## TEXT BLOCK
begin
Nevertheless, Saltonstall broke an 11-generation, family tradition by defecting to Brown.
"I was accepted at Harvard," he explains, adding, however that after a half-day visit to Brown "I felt that that was the place for me, but I didn't get that feeling at Harvard."
Since graduating from Brown in 1957, Saltonstall has never stayed in any one job for long. His long resume includes descriptions of his jobs as a trainee in a Betty Crocker cake mix plant in Buffalo, N.Y., and as the president of a Sailboat manufacturing company.
When Saltonstall landed at Harvard in 1981, he found that his position encompassed almost as many responsibilities as all his previous jobs combined. Currently, Saltonstall supervises the University's Buildings and Grounds Department, construction management, Food Services, the Faculty Club, parking facilities, and Planning Department.
In the short period of time he has been here the tradition-breaking Saltonstall has begun a major reorganization of the previously much-maligned Buildings and Grounds Department (B&G).
"I see my biggest challenge here at Harvard as accomplishing a real change in the level of service of B&G," he says, and already a positive change in the services of the department has been reported by several faculties of the University.
"These meetings have been really cool," says Kathleen A. Montague, assistant manager of the Faculty Club, adding, "They bring us together so we know what kinds of services we can offer each other."
Although his reorganization of B&G has attracted the most attention, Saltonstall divides his time equally between all six departments.
In parking, he works with Robert Burns, manager of the department, to maintain the University's lots in areas ranging from snow clearing to the collection of fees.
Last fall, for example, several faculty members became quite upset when they were unable to park their cars in their assigned Holyoke Center parking lot spaces. Because there were too many cars and too few spaces, Saltonstall and his parking office were called in to solve the problem.
"It needed serious attention and it got it," Saltonstall says, adding, "Where one stands on the parking ladder is a very big status issue for the faculty. In fact, the most difficult part of running the parking department is assigning spaces."
As director of the Construction Management and Planning Departments, he supervises the University's building projects, "which includes handling architectural work, engineering, and contractors," Saltonstall says.
In an innovative move to improve relations among all six of his departments, he held a three day weekend outing for staff members of the divisions. They attended workshops and classes on increasing efficiency and techniques to improve the management of the offices.
"It was a big surprise to find out we really didn't know the people of the other departments or what they did," Montague said.
end
## DATA EXTRACT
begin
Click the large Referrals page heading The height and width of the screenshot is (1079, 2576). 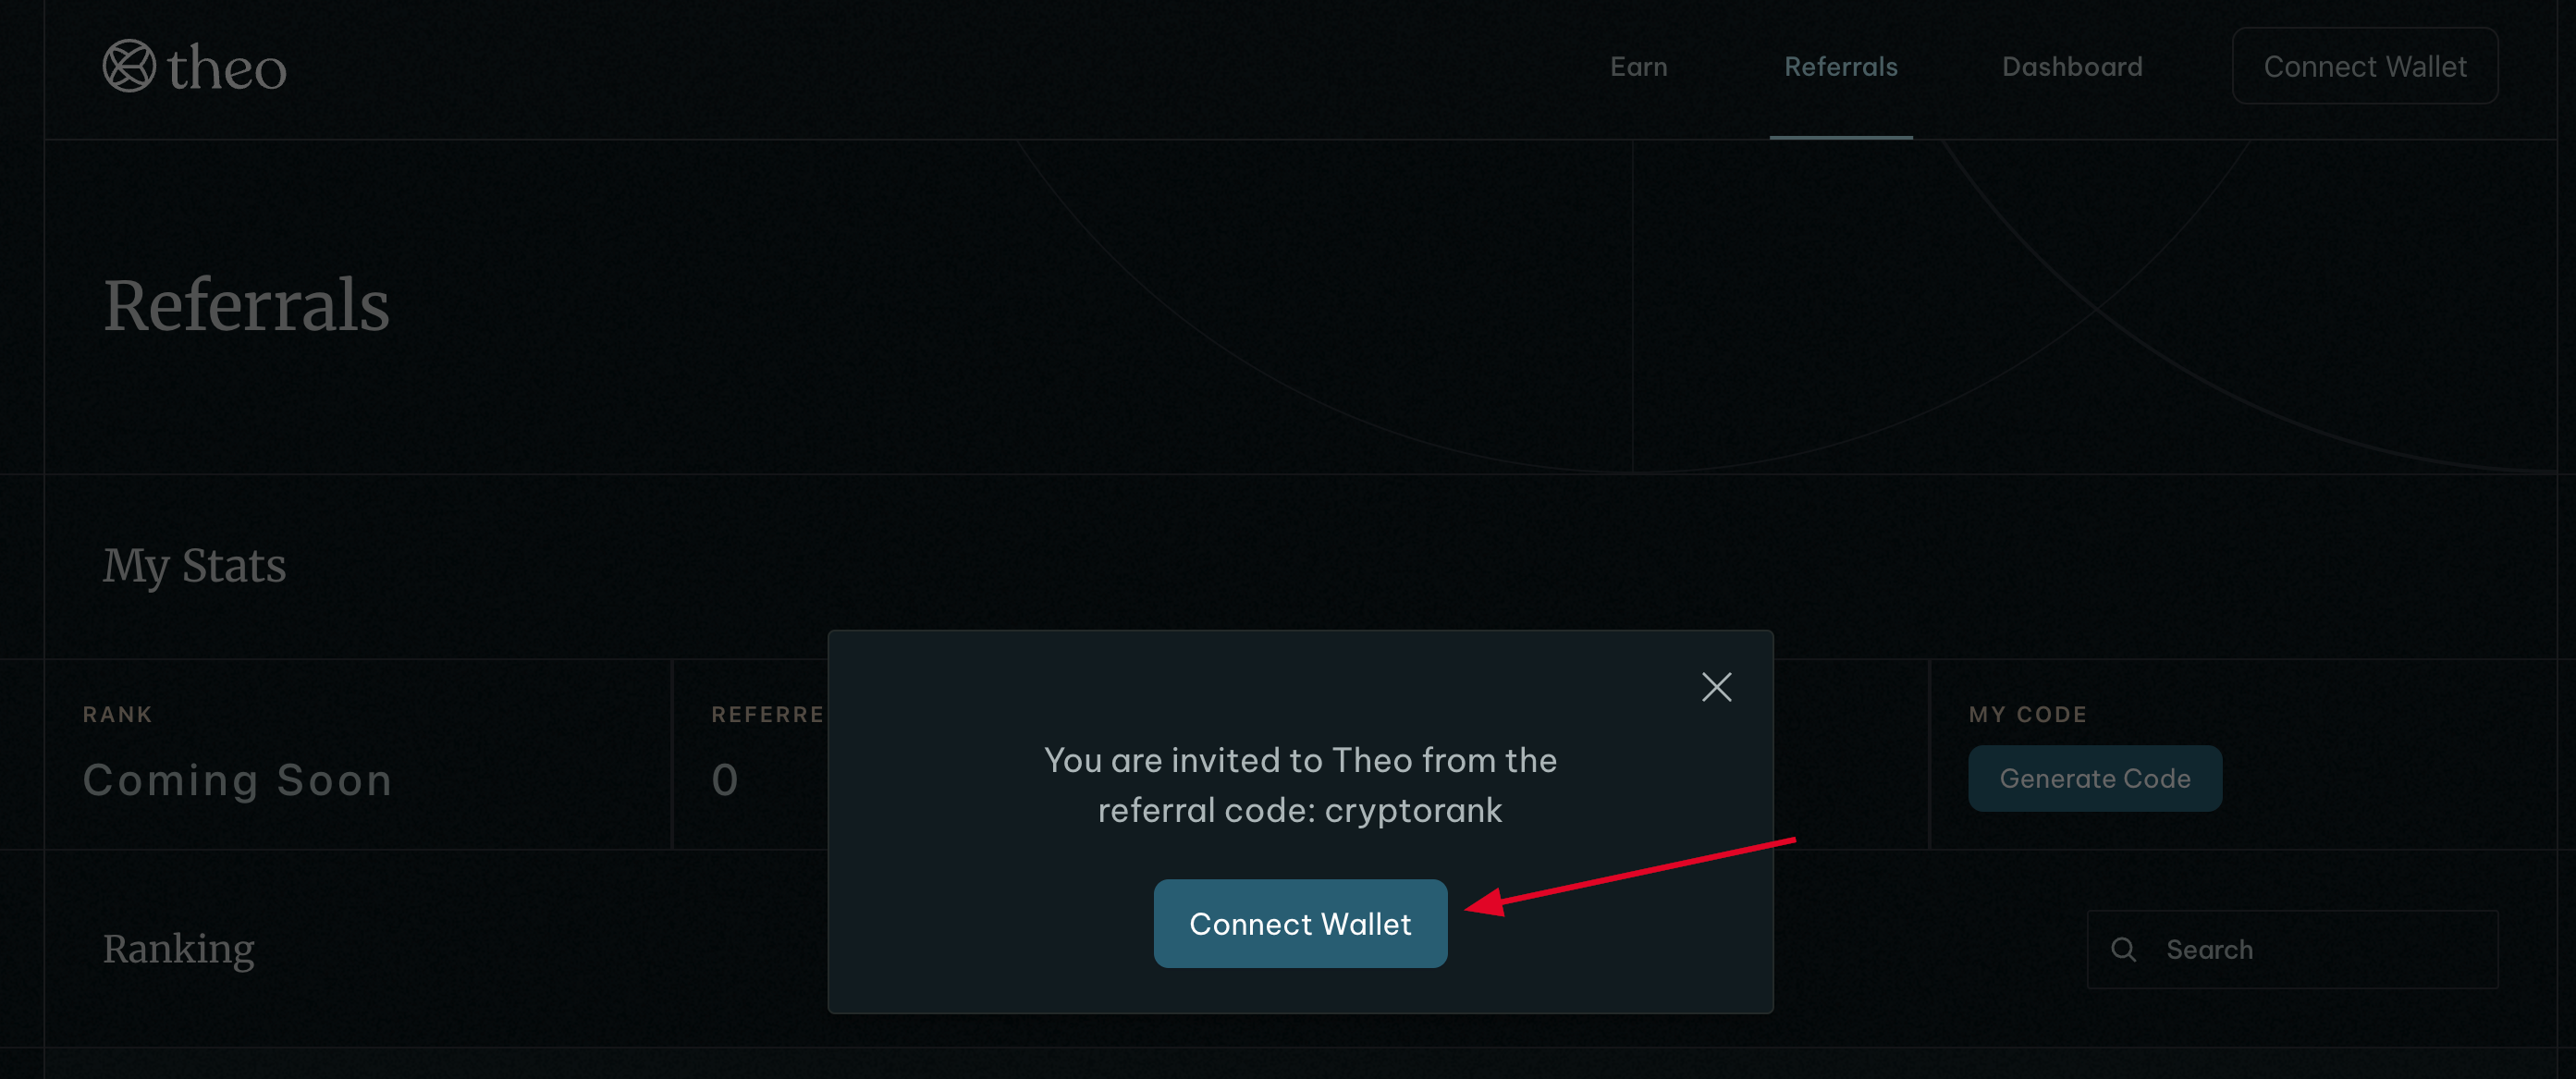click(x=246, y=305)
end
## TASKS TO PERFORM
1. Answer these questions from the profile of Saltonstall above:
(a) In what year did Saltonstall graduate from Brown?
(b) In what year did Saltonstall arrive at Harvard?
(c) What position does Kathleen A. Montague hold?
2. List every department or area that the Saltonstall profile says he currently supervises at Harvard.
3. From the Saltonstall profile, copy out everything from "Although his reorganization" down to "collection of fees.".

## ANSWERS BELOW
1.
(a) 1957
(b) 1981
(c) Assistant manager of the Faculty Club

2.
- Buildings and Grounds Department
- Construction management
- Food Services
- The Faculty Club
- Parking facilities
- Planning Department

3.
Although his reorganization of B&G has attracted the most attention, Saltonstall divides his time equally between all six departments.
In parking, he works with Robert Burns, manager of the department, to maintain the University's lots in areas ranging from snow clearing to the collection of fees.